The three main issues discussed by the members, who were gathered at the Florida Chamber of Commerce’s 2017 Insurance Summit, were property insurance, assignment of benefits, and worker’s compensation, each of which has proven to be too big for lawmakers to tackle in recent years.
“We’ve got obstacles and they are fairly immovable in some respects,” state Rep. Jay Fant (R-Jacksonville) said.
He pointed specifically to a Florida Supreme Court that has not been friendly to worker’s compensation policies favored by the event’s pro-business audience, and that 2018 is an election year when state lawmakers typically are reluctant to take on contentious bills.
Senate Banking and Insurance Chair Anitere Flores (R-Miami) said that the election year could be a positive, because elected officials will be coming to business groups for contributions.
“Just about anyone who is someone is running for something,” she said. “They will all be coming to you … asking where we are with worker’s compensation.”
Her comments were specific to worker’s compensation reform, which lawmakers failed to complete last session even though the Florida Supreme Court tossed the state’s system because of attorney’s fee caps it said were unconstitutional.
Business groups have been concerned that it would spike worker’s compensation rates for state companies, but there will likely be a 9.5 percent decrease approved by state regulators.

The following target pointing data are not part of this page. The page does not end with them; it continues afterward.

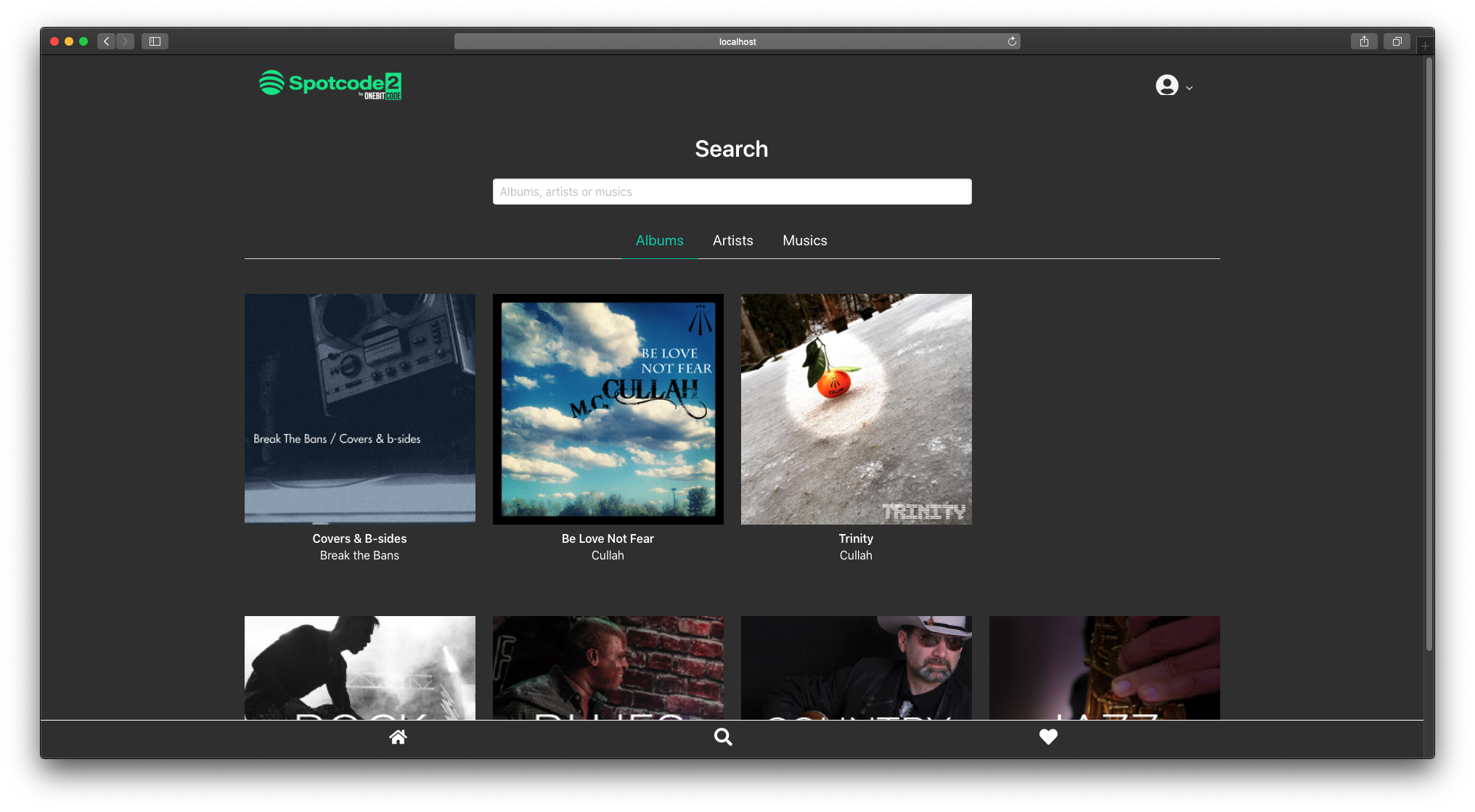Expand the profile dropdown chevron
This screenshot has height=812, width=1475.
[1189, 88]
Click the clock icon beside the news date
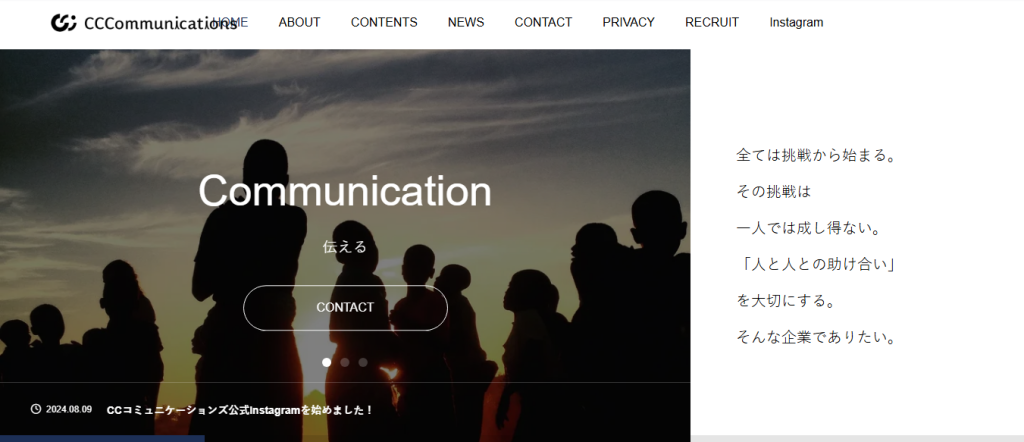Screen dimensions: 1024x442 (36, 409)
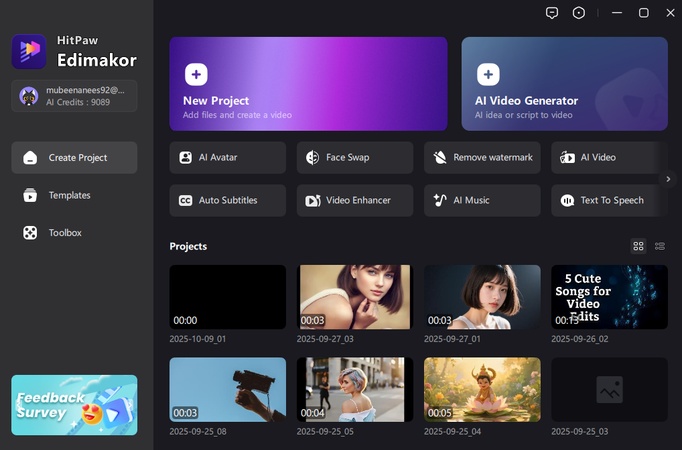Image resolution: width=682 pixels, height=450 pixels.
Task: Open the AI Avatar tool
Action: [x=227, y=158]
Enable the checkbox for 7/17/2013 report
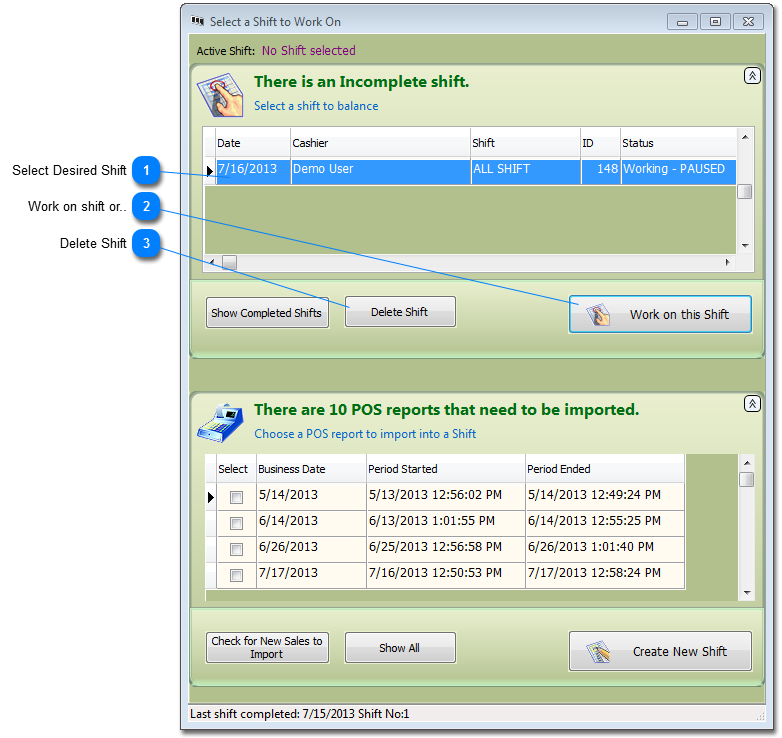782x738 pixels. tap(236, 575)

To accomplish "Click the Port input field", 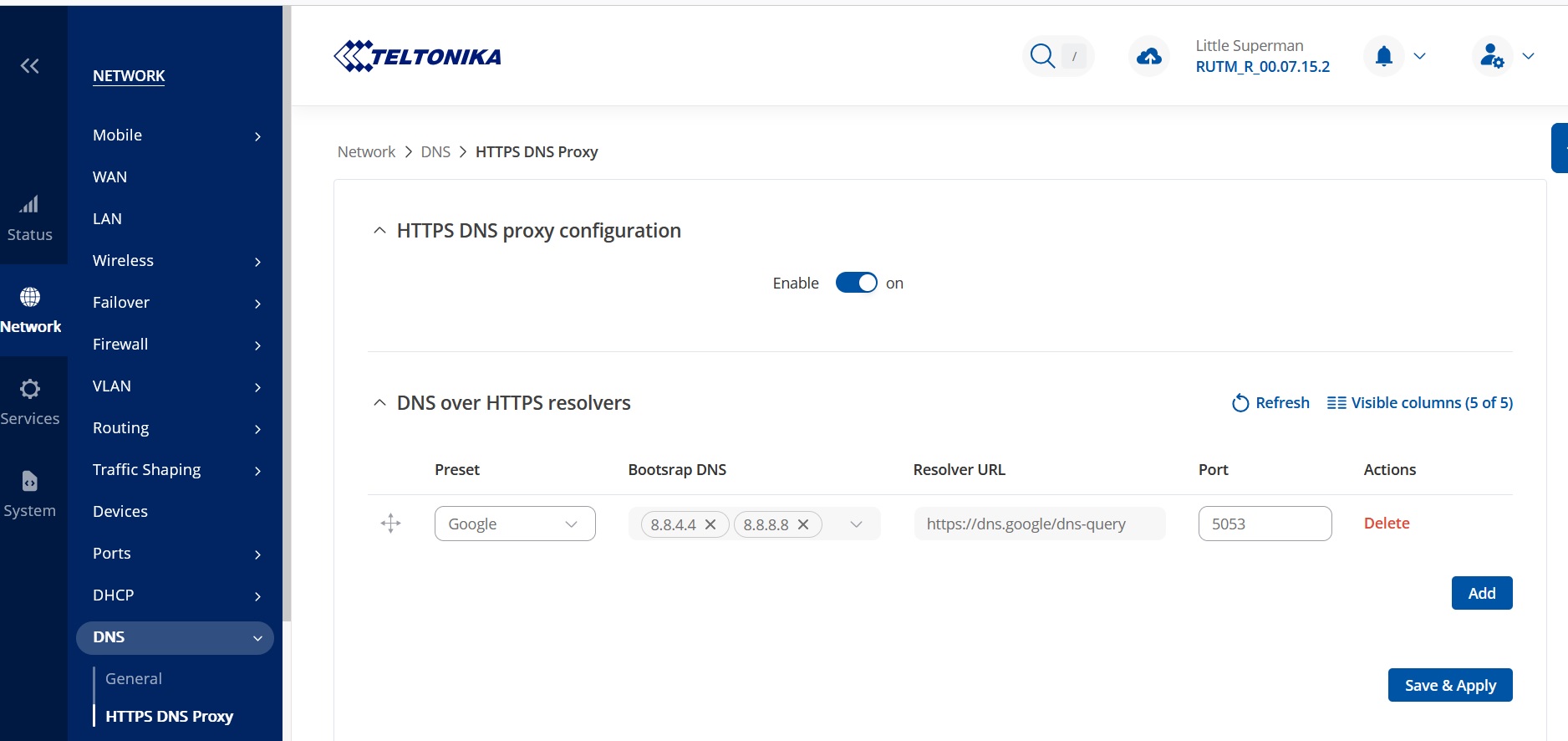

Those on the panel said that the decrease is temporary, and that the future could bring steep increases.
“The real issue, even with a decrease, is now market uncertainty and market instability,” state Sen. Doug Broxson (R-Gulf Breeze) said.
Broxson, who sells insurance, was added to the Senate Insurance and Banking Committee by President Joe Negron. The move was seen by some as a way to add a more business-friendly vote on a committee that those groups saw unfriendly.
The outlook for successful reform legislation in 2018 seemed just as dire for “Assignment of Benefits,” a process by which a homeowner allows a vendor making repairs to directly negotiate with the insurance company. But fraud and associated costs have been on the rise in recent years, as insurers say vendors submit inflated cost totals, and attorneys can collect big fees suing the companies if they refuse to pay.
It is one of the most sharp-elbowed fights between business groups and trial attorneys, two groups that fight each other on almost every issue.
“AOB is the pits and it is because of corrupt attorneys,” Fant said.
Flores said in the wake of Hurricane Irma, property insurance is the “main” issue facing her committee this year. She wanted to have a calmer 2018 session after being embroiled in several high-profile fights last year, but “mother nature had different plans.”